Configuring callback URLs

Register your endpoints in the Omniware dashboard, one URL per event family:

Dashboard parameterFires on
Payment Callback URLEvery customer payment that reaches a terminal state.
Settlement Callback URLEvery settlement Omniware credits to your bank account.

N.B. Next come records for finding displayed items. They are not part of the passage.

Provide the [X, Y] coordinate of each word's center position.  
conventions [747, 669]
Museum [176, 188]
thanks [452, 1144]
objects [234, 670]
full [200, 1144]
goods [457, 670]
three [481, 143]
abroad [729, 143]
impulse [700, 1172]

If you can't find either field in the dashboard, contact your Omniware relationship manager to have them provisioned.

Payment event

Fires when a transaction reaches a terminal state (success, failure, or cancellation). The payload is the same shape as the Payment Request response — per the PDF, the S2S body is "very same response that we send as response to paymentrequest API."

{
  "transaction_id": "HDVISC1299876438",
  "payment_method": "Credit Card",
  "payment_datetime": "01-03-2024 16:45:39",
  "response_code": 0,
  "response_message": "success",
  "order_id": "ORD-1001",
  "amount": "149.00",
  "currency": "INR",
  "description": "Order 1001",
  "name": "Amit Kumar",
  "email": "amit@example.com",
  "phone": "9900990099",
  "address_line_1": "Address Line 1",
  "address_line_2": "Address Line 2",
  "city": "Bangalore",
  "state": "Karnataka",
  "country": "IND",
  "zip_code": "560001",
  "udf1": null, "udf2": null, "udf3": null, "udf4": null, "udf5": null,
  "hash": "..."
}

response_message is success or failure (lowercase in the webhook). response_code of 0 is success; non-zero values map to error codes.

note

If your merchant account is enabled for them, the webhook also includes tdr_amount, tax_on_tdr_amount, amount_orig, and cardmasked. Speak to your relationship manager if you want any of those surfaced.

Settlement event

Fires when a settlement batch is credited to your bank account. Per PDF Section 12.2, the payload mirrors the Get Settlements response — every field documented there appears in the webhook body.

{
  "settlement_id": 10075,
  "bank_reference": "710061536126",
  "payout_amount": "2.06",
  "completed": "y",
  "account_name": "Tester Sharma",
  "account_number": "50100012341231",
  "ifsc_code": "HDFC0000002",
  "bank_name": "HDFC BANK",
  "settlement_datetime": "2017-02-20 16:31:28",
  "sale_amount": "3.00",
  "chargeback_amount": "0.00",
  "refund_amount": "0.00",
  "hash": "..."
}
FieldDescription
settlement_idAggregated settlement ID.
bank_referenceUTR / bank reference number for the NEFT/IMPS/RTGS that credited your account.
payout_amountNet amount credited to your bank.
completedy once the funds have actually moved.
account_name / account_number / ifsc_code / bank_nameYour settlement bank account.
settlement_datetimeWhen the batch was processed.
sale_amountGross of all transactions in this batch.
chargeback_amountDeducted for chargeback adjustments.
refund_amountDeducted for refund adjustments.

Verifying the hash

The hash covers SHA512(salt + json_of_body_without_hash) uppercased.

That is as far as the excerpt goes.